Há, aparentemente, uma pressa nos russos em serem os primeiros a criar a vacina. Entretanto, a pressa é a inimiga da perfeição. “Os americanos ficaram surpresos quando ouviram o bipe do Sputnik. É o mesmo com esta vacina. A Rússia terá chegado primeiro”, diz o investidor russo Kirill Dmitriev à CNN.

Ao The Moscow Times, um virologista russo, Alexander Chepurnov, levanta dúvidas quanto à vacina do país: “Com algumas doenças – e para o coronavírus, isso já é conhecido – a infecção pode se intensificar com a presença de certos anticorpos. Portanto, deve-se saber quais anticorpos a vacina forma”.

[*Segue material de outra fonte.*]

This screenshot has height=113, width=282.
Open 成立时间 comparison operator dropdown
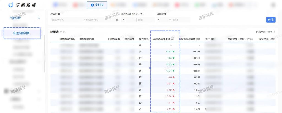point(129,20)
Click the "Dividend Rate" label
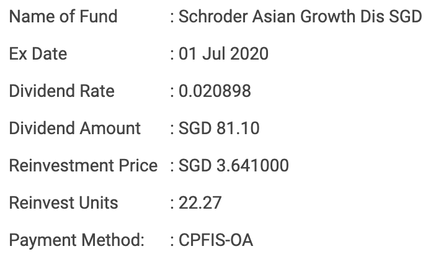The width and height of the screenshot is (428, 277). coord(61,91)
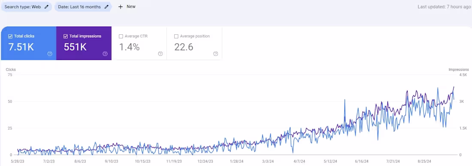The image size is (472, 166).
Task: Open help icon on Average position card
Action: [x=215, y=54]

“Até eu ver estudos e publicações científicas que dizem como a vacina foi estudada, qual nível de neutralização é formado, quais doses do vírus ele protege e, o mais importante, se está desenvolvendo a capacidade de aumentar a infecção por anticorpos, é impossível falar sobre a liberação de uma vacina”, completa.

Referências:

  1. BBC. “O que se sabe sobre a vacina da Rússia contra o coronavírus e por que ela desperta dúvidas”. Acesso em: 08 ago. 2020.
  2. BBC. “Coronavírus: vacina de Oxford tem resultado preliminar positivo; conheça 4 outras iniciativas promissoras”. Acesso em: 08 ago. 2020.
  3. G1. “Rússia vai conceder registro para 1ª vacina contra Covid-19 na próxima semana”. Acesso em: 08 ago. 2020.
  4. G1. “Vacina de Oxford para Covid-19 é segura e induz resposta imune, indicam resultados preliminares”. Acesso em: 08 ago. 2020.
  5. MALLAPATY, Smriti. “How deadly is the coronavirus? Scientists are close to an answer”; Nature. Acesso em: 08 ago. 2020.
  6. McNeil, Michael M el al. “Risk of anaphylaxis after vaccination in children and adults”. Allergy and Clinical Immunology, March 2016, Volume 137, Issue 3, Pages 868–878. Acesso em: 08 ago. 2020.
  7. New Scientist. “Everything you need to know about the Oxford coronavirus vaccine”. Acesso em: 08 ago. 2020.
  8. The Moscow Times. “Russian Virologist Questions Safety of Country’s Coronavirus Vaccine”. Acesso em: 08 ago. 2020.